What the Public Understands – and What it Can’t
Some defects in our financial system are easy to grasp. Paying excessive salaries and bonuses to those who made disastrous mistakes is something the public understands very well. Being deemed “too big to fail” is also pretty obvious, as it entitles some firms to unearned insurance at taxpayer expense. But how to cure the excesses that produced our financial meltdown – that’s another matter.
In Sunday’s New York Times, Gretchen Morgenson noted that according to some acute observers, Washington’s moves to cut executive pay was “tinkering around the edges and did nothing to prevent another disaster.” She added, it “looks like a way for the government to reassure an angry public that they are making genuine changes. But compensation is a trifling matter compared to, say, true reform of derivatives trading.”
She quoted Michael Greenberger, a law professor at the University of Maryland: “In essence, the compensation problems, as bad as they are, are a sideshow to the casino-like nature of the economy as it existed.” (See “Wall Street Follies: The Next Act.”)
We all understand bigness and unfair competition, or greed and exploitation. But what about derivatives and credit default swaps? How many of us understand asset pricing and the risks of leveraging? The risks were taken with our money, but most of us don’t really understand what happened. And in the absence of public understanding and pressure for change, change is not likely.

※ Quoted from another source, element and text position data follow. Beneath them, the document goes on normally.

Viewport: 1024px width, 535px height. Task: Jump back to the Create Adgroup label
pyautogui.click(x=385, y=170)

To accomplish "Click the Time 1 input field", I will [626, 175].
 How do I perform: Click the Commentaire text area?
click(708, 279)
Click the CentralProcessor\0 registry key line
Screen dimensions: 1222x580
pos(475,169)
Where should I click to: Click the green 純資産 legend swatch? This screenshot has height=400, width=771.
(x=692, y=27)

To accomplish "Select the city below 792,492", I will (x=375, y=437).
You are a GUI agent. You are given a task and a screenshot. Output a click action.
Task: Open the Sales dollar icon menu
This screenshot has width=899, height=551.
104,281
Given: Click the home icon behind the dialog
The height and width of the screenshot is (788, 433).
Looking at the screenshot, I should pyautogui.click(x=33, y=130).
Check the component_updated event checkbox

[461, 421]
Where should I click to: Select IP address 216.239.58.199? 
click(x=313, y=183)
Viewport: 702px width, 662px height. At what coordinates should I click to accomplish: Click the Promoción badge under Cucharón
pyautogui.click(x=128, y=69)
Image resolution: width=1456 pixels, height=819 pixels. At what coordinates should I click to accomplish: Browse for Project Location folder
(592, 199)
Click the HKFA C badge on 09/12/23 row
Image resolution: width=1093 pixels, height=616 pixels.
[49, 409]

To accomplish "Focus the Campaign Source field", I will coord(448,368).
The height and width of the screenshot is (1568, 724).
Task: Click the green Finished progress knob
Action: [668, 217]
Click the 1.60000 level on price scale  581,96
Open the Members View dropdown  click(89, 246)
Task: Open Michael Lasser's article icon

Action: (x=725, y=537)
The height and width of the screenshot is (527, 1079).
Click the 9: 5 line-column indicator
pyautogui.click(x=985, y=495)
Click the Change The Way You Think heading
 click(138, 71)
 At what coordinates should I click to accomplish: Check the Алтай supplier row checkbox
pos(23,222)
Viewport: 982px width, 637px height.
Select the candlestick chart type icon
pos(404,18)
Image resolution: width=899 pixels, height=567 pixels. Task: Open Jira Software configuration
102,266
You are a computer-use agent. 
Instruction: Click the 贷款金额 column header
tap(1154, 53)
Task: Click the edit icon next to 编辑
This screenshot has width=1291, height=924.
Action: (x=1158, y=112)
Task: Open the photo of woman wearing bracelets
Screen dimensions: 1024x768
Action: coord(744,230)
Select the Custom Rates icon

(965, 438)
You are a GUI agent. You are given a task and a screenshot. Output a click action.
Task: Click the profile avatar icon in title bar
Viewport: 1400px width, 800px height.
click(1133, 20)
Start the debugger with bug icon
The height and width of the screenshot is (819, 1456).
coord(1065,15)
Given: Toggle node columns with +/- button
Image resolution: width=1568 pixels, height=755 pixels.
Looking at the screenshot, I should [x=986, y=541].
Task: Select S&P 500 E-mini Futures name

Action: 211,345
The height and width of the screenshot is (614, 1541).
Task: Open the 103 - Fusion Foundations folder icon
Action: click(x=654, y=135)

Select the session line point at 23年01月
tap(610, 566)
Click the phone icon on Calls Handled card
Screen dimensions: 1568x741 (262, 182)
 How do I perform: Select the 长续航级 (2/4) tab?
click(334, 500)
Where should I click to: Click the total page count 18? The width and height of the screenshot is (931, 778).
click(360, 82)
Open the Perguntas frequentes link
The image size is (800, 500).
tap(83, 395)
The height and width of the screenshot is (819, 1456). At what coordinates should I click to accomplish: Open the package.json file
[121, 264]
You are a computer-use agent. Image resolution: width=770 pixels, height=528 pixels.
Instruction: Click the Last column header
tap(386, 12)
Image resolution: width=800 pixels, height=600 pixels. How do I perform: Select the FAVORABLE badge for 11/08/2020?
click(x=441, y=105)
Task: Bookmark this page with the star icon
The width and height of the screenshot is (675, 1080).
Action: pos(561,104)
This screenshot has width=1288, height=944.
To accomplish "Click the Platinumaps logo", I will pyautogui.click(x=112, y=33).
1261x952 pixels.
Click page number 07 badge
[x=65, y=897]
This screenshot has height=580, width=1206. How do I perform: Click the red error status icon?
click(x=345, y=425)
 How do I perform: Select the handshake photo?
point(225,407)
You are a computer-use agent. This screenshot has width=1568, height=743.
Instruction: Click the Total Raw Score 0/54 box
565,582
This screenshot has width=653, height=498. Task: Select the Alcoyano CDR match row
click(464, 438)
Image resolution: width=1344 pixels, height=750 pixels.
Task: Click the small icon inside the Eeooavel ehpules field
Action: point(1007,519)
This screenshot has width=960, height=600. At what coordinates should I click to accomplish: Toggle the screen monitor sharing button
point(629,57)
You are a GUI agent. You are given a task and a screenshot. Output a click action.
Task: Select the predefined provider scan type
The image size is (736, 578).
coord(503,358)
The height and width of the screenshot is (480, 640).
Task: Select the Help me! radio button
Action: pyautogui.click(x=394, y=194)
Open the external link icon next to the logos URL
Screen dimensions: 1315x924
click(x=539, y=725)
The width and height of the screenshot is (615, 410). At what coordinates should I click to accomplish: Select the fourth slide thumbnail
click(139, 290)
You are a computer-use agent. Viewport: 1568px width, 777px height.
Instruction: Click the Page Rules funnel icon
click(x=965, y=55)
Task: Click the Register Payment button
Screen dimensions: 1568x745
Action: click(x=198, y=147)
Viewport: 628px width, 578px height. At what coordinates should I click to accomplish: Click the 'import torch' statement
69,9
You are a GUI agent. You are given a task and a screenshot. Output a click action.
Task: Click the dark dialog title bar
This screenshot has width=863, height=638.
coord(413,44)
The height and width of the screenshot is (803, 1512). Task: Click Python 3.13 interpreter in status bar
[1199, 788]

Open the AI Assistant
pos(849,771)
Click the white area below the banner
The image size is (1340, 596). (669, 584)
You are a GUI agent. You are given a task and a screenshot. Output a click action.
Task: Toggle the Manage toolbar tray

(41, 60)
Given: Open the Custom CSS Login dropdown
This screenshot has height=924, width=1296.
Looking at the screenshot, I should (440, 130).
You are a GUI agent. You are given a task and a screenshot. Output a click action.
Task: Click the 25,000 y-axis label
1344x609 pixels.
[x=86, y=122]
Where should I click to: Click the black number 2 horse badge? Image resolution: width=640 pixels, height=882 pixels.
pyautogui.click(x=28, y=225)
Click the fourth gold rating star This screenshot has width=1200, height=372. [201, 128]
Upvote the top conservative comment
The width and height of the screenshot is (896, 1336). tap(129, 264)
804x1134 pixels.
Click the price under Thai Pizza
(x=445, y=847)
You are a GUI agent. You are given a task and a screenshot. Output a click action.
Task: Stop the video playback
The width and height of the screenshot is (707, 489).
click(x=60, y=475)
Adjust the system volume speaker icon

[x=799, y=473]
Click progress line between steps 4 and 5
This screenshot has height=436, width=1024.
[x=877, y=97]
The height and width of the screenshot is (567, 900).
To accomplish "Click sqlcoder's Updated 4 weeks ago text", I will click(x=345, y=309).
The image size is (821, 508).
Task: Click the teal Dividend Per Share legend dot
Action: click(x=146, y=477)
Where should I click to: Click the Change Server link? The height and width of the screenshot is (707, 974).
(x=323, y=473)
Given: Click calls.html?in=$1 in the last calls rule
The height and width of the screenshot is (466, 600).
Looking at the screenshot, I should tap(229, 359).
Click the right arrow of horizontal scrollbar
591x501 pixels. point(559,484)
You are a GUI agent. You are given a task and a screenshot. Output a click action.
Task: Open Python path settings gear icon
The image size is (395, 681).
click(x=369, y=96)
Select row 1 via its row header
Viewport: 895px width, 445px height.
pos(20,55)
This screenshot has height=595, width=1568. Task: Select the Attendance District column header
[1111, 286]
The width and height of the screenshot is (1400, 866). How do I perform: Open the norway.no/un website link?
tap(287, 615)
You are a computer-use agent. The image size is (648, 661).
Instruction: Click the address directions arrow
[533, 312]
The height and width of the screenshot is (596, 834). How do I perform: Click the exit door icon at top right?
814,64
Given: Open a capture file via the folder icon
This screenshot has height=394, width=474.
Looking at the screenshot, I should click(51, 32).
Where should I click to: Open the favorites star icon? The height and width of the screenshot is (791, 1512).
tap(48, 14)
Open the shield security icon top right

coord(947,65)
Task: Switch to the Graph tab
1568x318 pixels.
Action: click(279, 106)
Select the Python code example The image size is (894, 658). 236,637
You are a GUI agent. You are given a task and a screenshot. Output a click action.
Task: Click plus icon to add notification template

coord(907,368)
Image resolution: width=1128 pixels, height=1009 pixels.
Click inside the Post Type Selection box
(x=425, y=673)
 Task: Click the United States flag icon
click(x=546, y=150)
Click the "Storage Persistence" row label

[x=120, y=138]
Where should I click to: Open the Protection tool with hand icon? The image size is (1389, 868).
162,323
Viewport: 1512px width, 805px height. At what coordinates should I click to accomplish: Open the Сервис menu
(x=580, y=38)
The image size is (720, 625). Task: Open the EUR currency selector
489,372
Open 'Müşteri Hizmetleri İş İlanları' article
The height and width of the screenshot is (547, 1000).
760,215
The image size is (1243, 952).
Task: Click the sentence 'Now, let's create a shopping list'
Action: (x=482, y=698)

Morgenson went on to quote Neil Barofsky, special inspector general of Treasury’s Troubled Asset Relief Program. Asked on CNN last week about changes that could prevent another financial disaster, he said he saw thing moving in the other direction: “These banks that were too big to fail, are now bigger. Government has sponsored and supported several mergers that made them larger…. The idea that the government is not going to let these banks fail, which was implicit a year ago, its now explicit.”
As a result, he concluded: “Potentially, we could be in more danger now than we were a year ago.”
So who is trying to convey to the public the “casino-like nature of the economy”? I don’t think we all need to understand what a derivative actually is, but we need some concepts and metaphors to bring home to us what we don’t know we know about the extravagant risks the high-flyers took with our money. “Casino” might be a good place to start.